FSU research says a dinosaur egg will incubate in three to six months. (Credit: Gregory Erickson, FSU)
It likely took a dinosaur egg more time to hatch than what was previously thought.
According to a new study conducted by Florida State University researchers, it took dinosaurs between three and six months to emerge from their eggs, depending on the size of the species.
Gregory Erickson, a professor of biological science at Florida State University, said the birth of these extinct creatures has plagued scientists for several years.
“Some of the greatest riddles about dinosaurs pertain to their embryology — virtually nothing is known,” Erickson said in a statement. “Did their eggs incubate slowly like their reptilian cousins — crocodilians and lizards? Or rapidly like living dinosaurs — the birds?”
It has long been a theory amongst the scientific community that dinosaur incubation duration was similar to birds, whose eggs hatch in periods ranging from 11 to 85 days.
However, because the eggs of dinosaurs were so large—some up to 4 kilograms or the size of a volleyball—scientists believed that they must have experienced rapid incubation, which is half as long as comparable-sized reptilian eggs.
Erickson, along with FSU graduate student David Kay and colleagues from University of Calgary and the American Museum of Natural History, accessed rare fossils of dinosaur embryos to test whether this theory holds true.
“Time within the egg is a crucial part of development but this earliest growth stage is poorly known because dinosaur embryos are rare,” co-author Darla Zelenitsky, assistant professor of geoscience at University of Calgary, said in a statement. “Embryos can potentially tell us how dinosaurs developed and grew very early on in life and if they are more similar to birds or reptiles in these respects.”
The researchers examined the embryos of the Protoceratops—a sheep-sized dinosaur found in the Mongolian Gobi Desert whose eggs were only 194 grams and a Hypacrosaurus—a much larger duck-billed dinosaur found in Alberta, Canada with eggs weighing more than 4 kilograms.
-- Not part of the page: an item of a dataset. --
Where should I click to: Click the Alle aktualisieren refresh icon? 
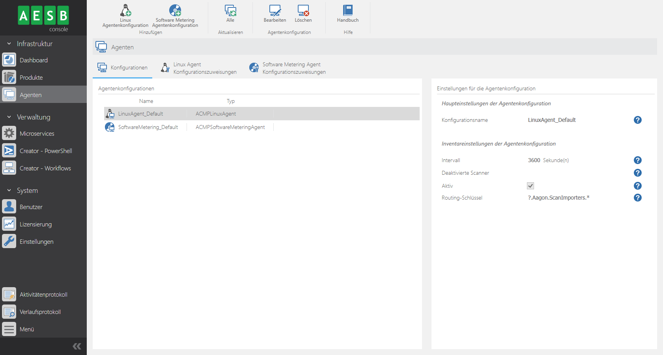[x=230, y=16]
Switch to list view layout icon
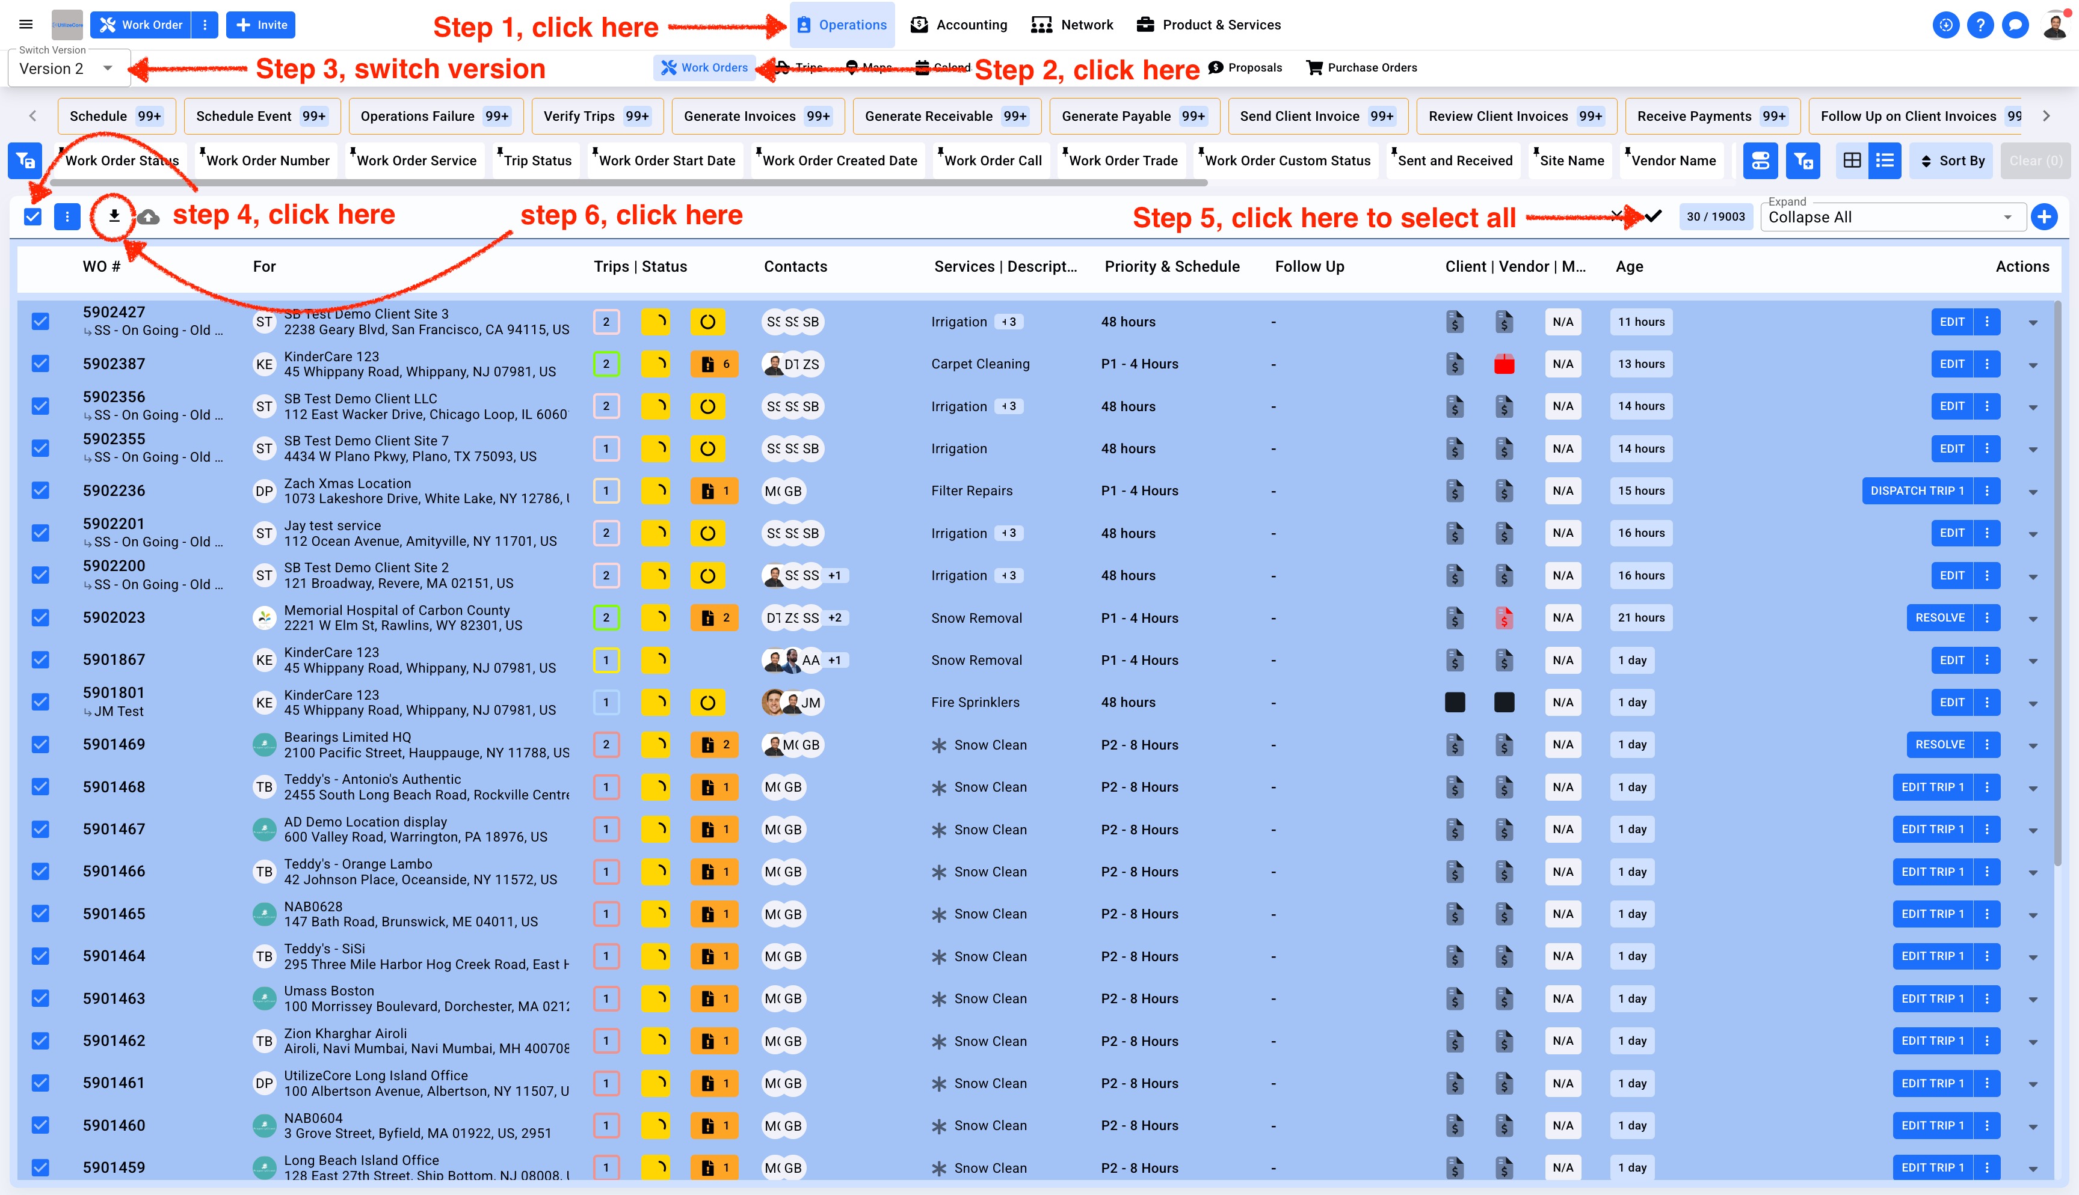The width and height of the screenshot is (2079, 1195). tap(1885, 161)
The science team ran the embryonic jaws through a CT scanner to visualize the forming of dentition. They then extracted several of the teeth to further examine them under advanced microscopes.
When looked at under the microscopes the researchers found that growth lines on the teeth showed precisely how long the dinosaurs had been growing in the eggs.
“These are the lines that are laid down when any animal’s teeth develops,” Erickson said. “They’re kind of like tree rings, but they’re put down daily.
“We could literally count them to see how long each dinosaur had been developing.”
The team concluded that it took nearly three months for the much smaller Protoceratops embryos to hatch and six months for the larger Hypacrosaurus embryos.
“Dinosaur embryos are some of the best fossils in the world,” Mark Norell, Macaulay Curator for the American Museum of Natural History and a co-author on the study, said in a statement. “Here, we used spectacular fossils specimens collected by American Museum expeditions to the Gobi Desert, coupled them with new technology and new ideas, leading us to discover something truly novel about dinosaurs.”
In comparison it takes humans about nine months to give birth and just 42 days for an ostrich hatchling to emerge from their egg.
By examining the incubation periods of dinosaur’s researchers were able to derive several aspects of dinosaurian biology and ultimately may lead to more being known about the creature’s extinction.
The team concluded that prolonged incubation put eggs and their parents at risk from predators, starvation and other environmental risk factors.
Scientists also now theorize that these warm-blooded creatures required considerable resources to reach adult size, took more than a year to mature and had slow incubation times, which means they would have been at a distinct disadvantage compared to other animals that survived the extinction event.
“We suspect our findings have implications for understanding why dinosaurs went extinct at the end of the Cretaceous period, whereas amphibians, birds, mammals and other reptiles made it through and prospered,” Erickson said.